Jakarta, 27 Mei 2025 – PATINEWS.COM
Mahkamah Konstitusi (MK) akhirnya mengabulkan sebagian permohonan uji materi terhadap Pasal 34 ayat (2) Undang-Undang Nomor 20 Tahun 2003 tentang Sistem Pendidikan Nasional (UU Sisdiknas). Putusan penting ini mempertegas bahwa pendidikan dasar tanpa biaya harus dijamin tidak hanya di sekolah negeri, tetapi juga di sekolah atau madrasah swasta.
Putusan Nomor 3/PUU-XXII/2024 ini diajukan oleh Jaringan Pemantau Pendidikan Indonesia bersama tiga pemohon individu: Fathiyah, Novianisa Rizkika, dan Riris Risma Anjiningrum. Dalam sidang yang digelar Selasa (27/5), Ketua MK Suhartoyo membacakan amar putusan yang menyatakan bahwa ketentuan Pasal 34 ayat (2) UU Sisdiknas tidak memiliki kekuatan hukum mengikat jika tidak dimaknai bahwa pemerintah dan pemerintah daerah wajib menjamin wajib belajar pendidikan dasar bebas biaya—baik di sekolah negeri maupun swasta.
Menjawab Kesenjangan Akses Pendidikan
Hakim Konstitusi Enny Nurbaningsih menegaskan bahwa norma lama dalam UU Sisdiknas hanya secara eksplisit menjamin bebas biaya di sekolah negeri, sementara kenyataannya banyak anak harus bersekolah di lembaga swasta karena keterbatasan daya tampung sekolah negeri.
“Sebagai ilustrasi, pada tahun ajaran 2023/2024, hanya sekitar 970.145 siswa SD yang tertampung di sekolah negeri, sementara 173.265 lainnya harus bersekolah di sekolah swasta. Di jenjang SMP, hanya 245.977 tertampung di negeri, sisanya—lebih dari 104.000—bersekolah di swasta,” ungkap Enny.

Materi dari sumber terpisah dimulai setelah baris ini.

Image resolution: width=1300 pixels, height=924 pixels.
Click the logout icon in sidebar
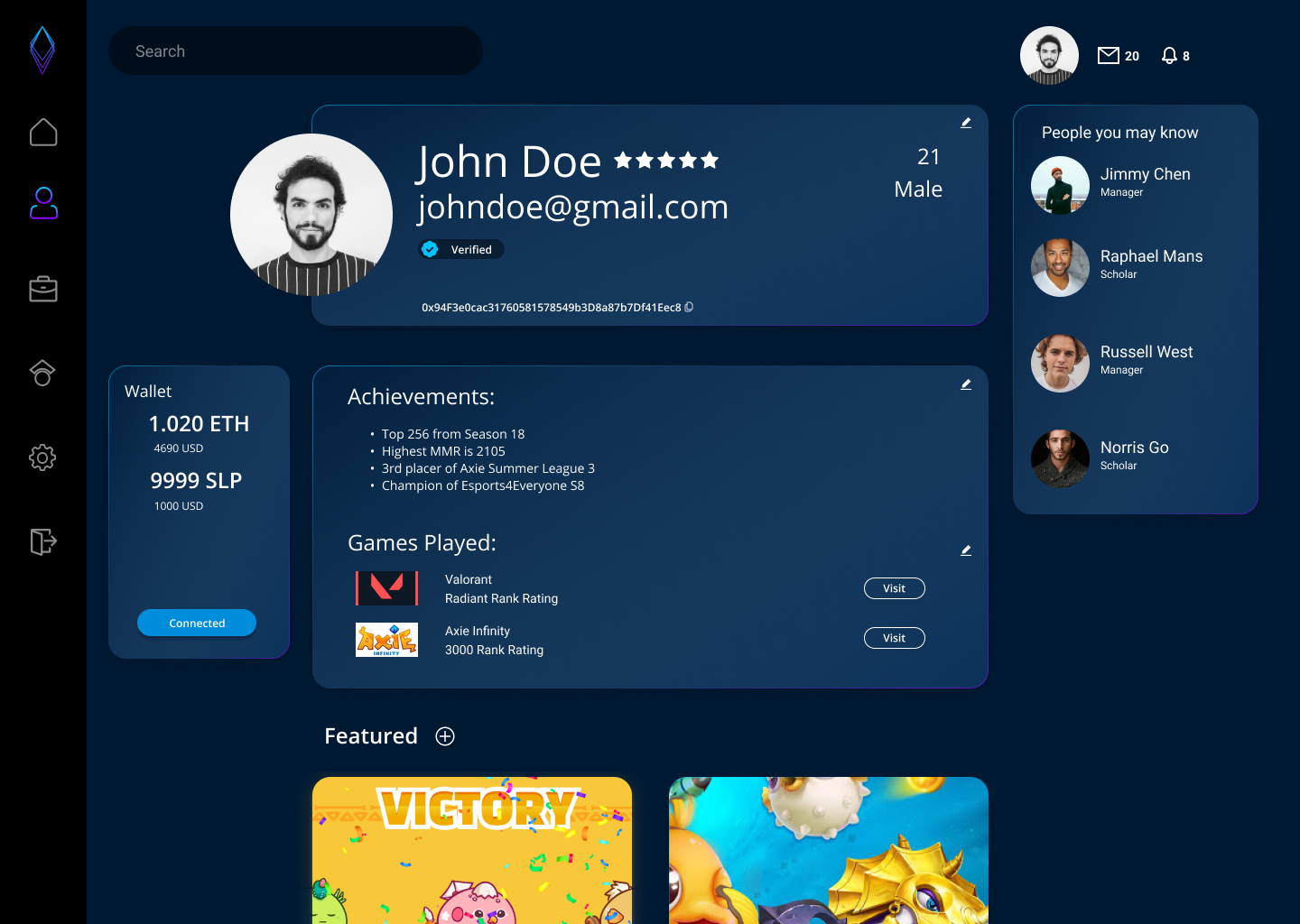(43, 541)
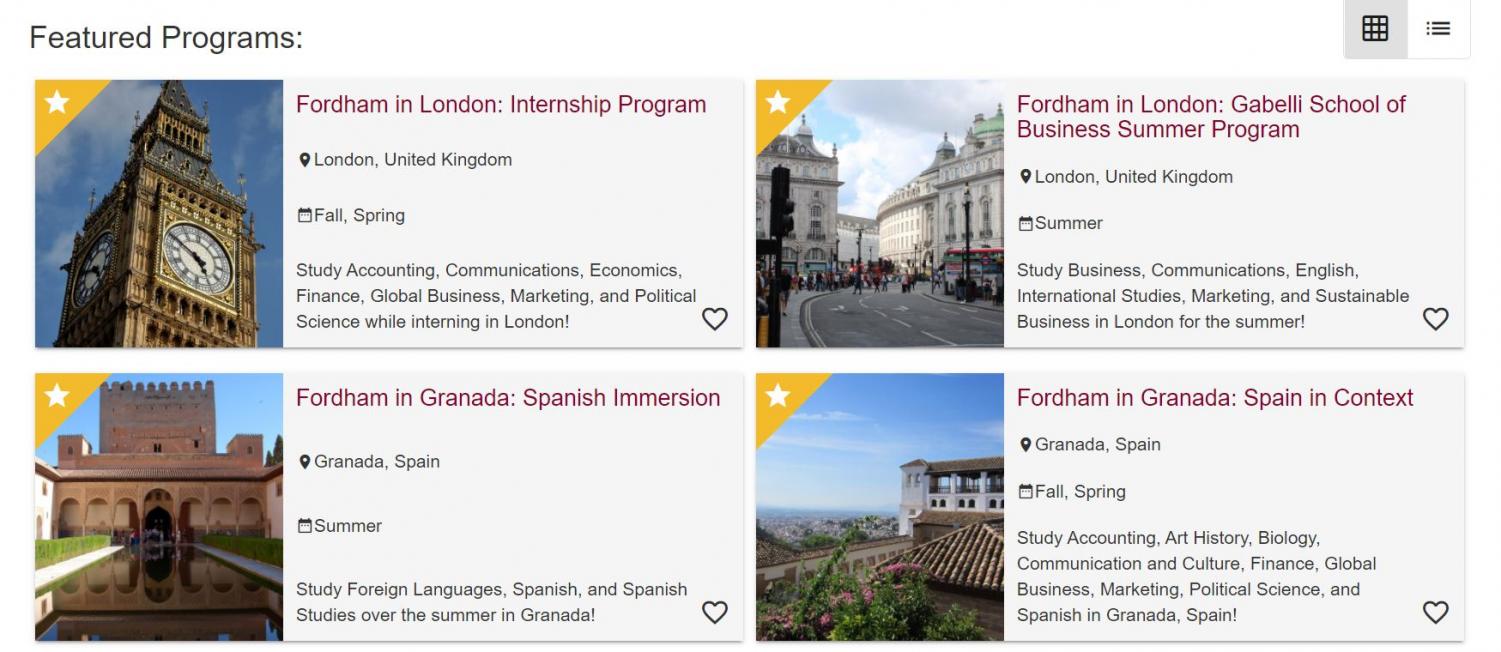This screenshot has width=1501, height=652.
Task: Favorite the Spain in Context heart
Action: [1435, 612]
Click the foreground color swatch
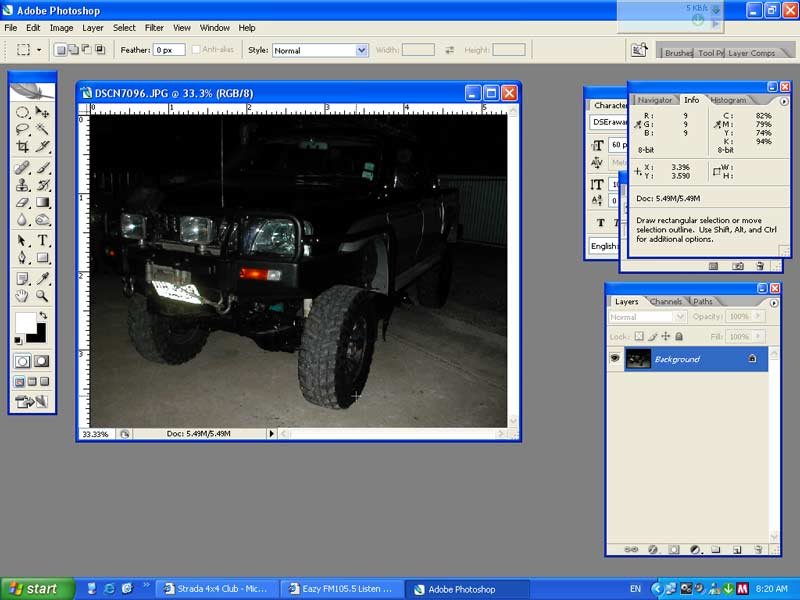Image resolution: width=800 pixels, height=600 pixels. tap(24, 322)
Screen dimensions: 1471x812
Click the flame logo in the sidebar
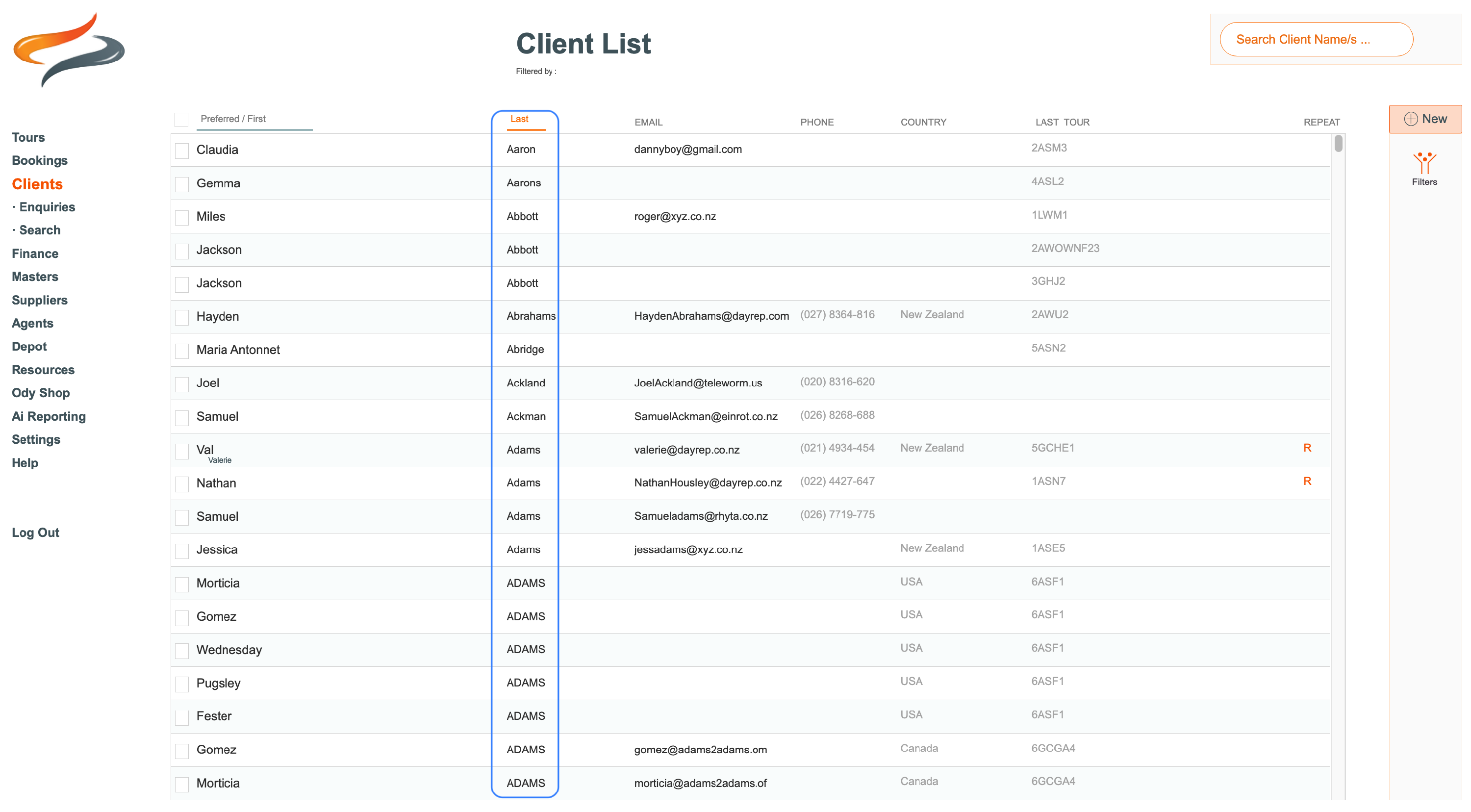69,50
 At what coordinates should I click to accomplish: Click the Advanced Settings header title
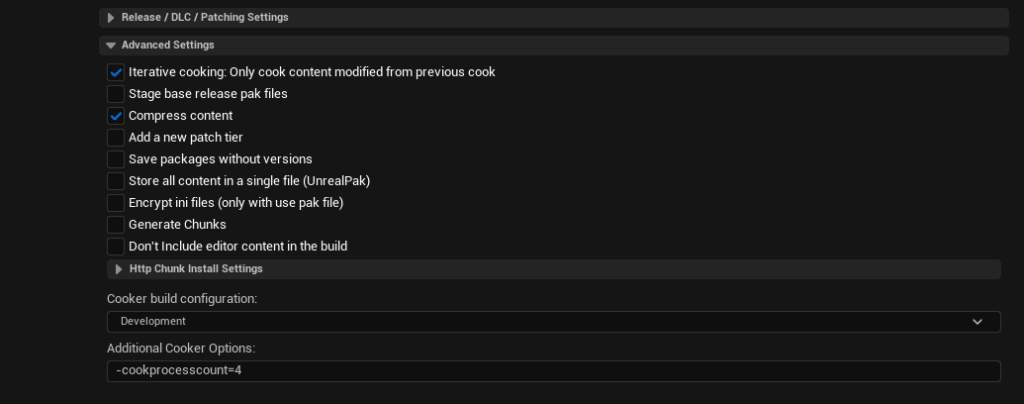168,45
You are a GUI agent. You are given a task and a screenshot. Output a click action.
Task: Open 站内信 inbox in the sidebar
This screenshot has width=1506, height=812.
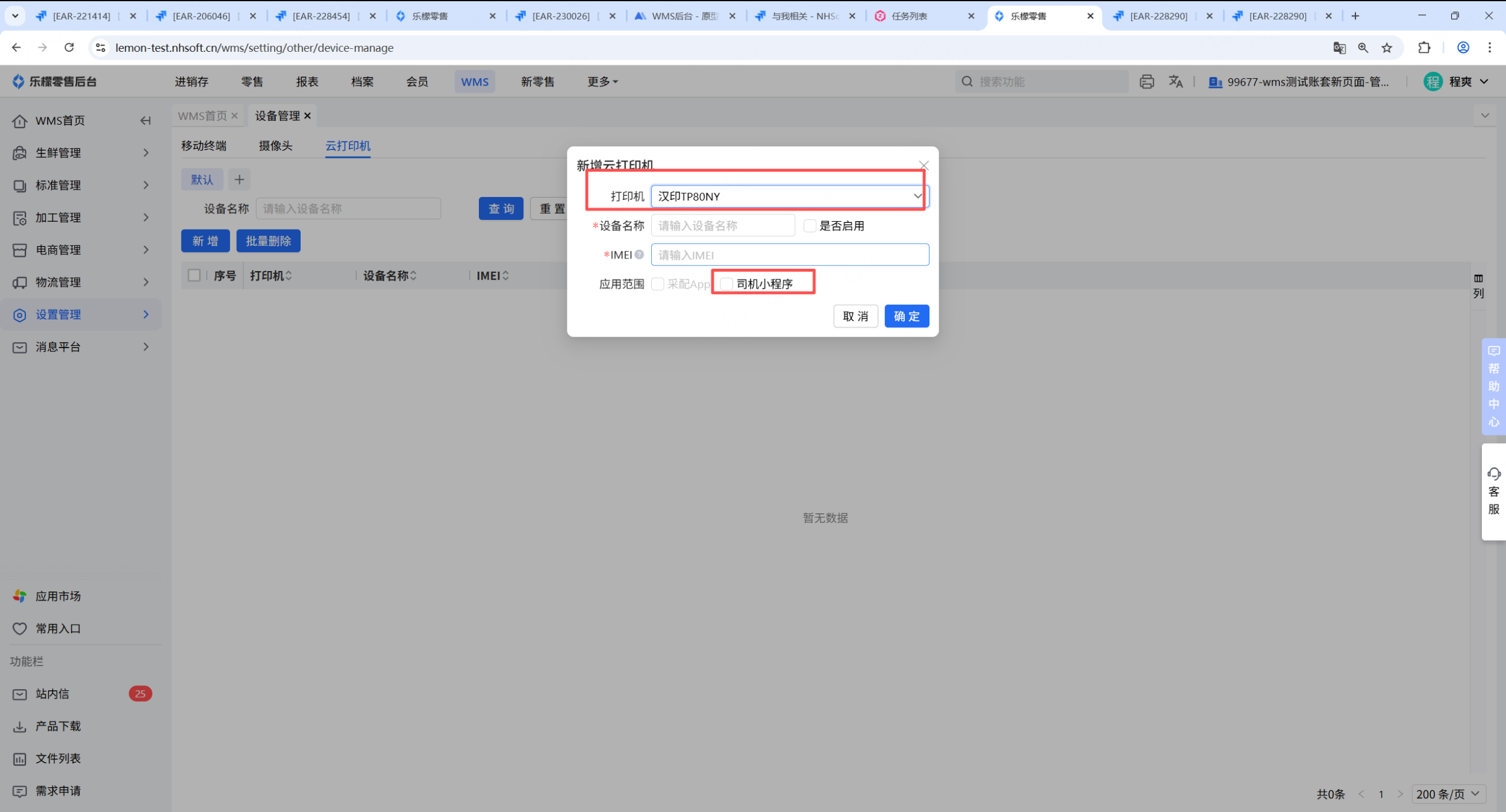click(52, 694)

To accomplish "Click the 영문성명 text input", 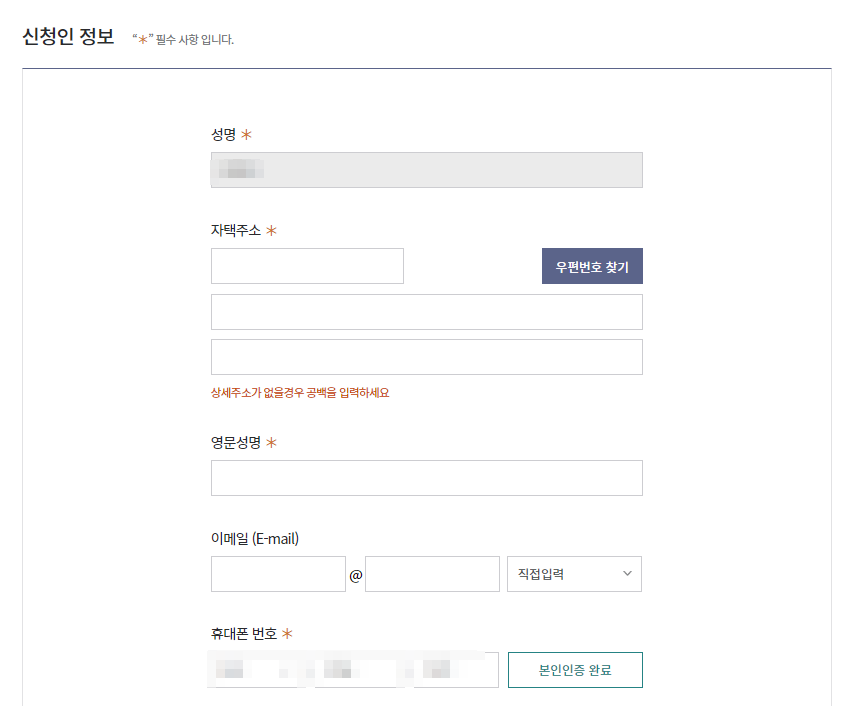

Ia menegaskan bahwa dalam konteks tersebut, negara tetap berkewajiban menjamin bahwa tidak ada anak yang tertinggal pendidikan dasar hanya karena faktor ekonomi atau terbatasnya sarana pendidikan negeri.
Negara Harus Hadir, Meski Fiskal Terbatas
Mahkamah menyadari bahwa tidak semua sekolah swasta bisa dan mau menerima bantuan pemerintah. Namun, bukan berarti beban pembiayaan boleh sepenuhnya dibebankan kepada siswa. Negara tetap wajib hadir melalui mekanisme subsidi atau bantuan pendidikan yang adil dan selektif.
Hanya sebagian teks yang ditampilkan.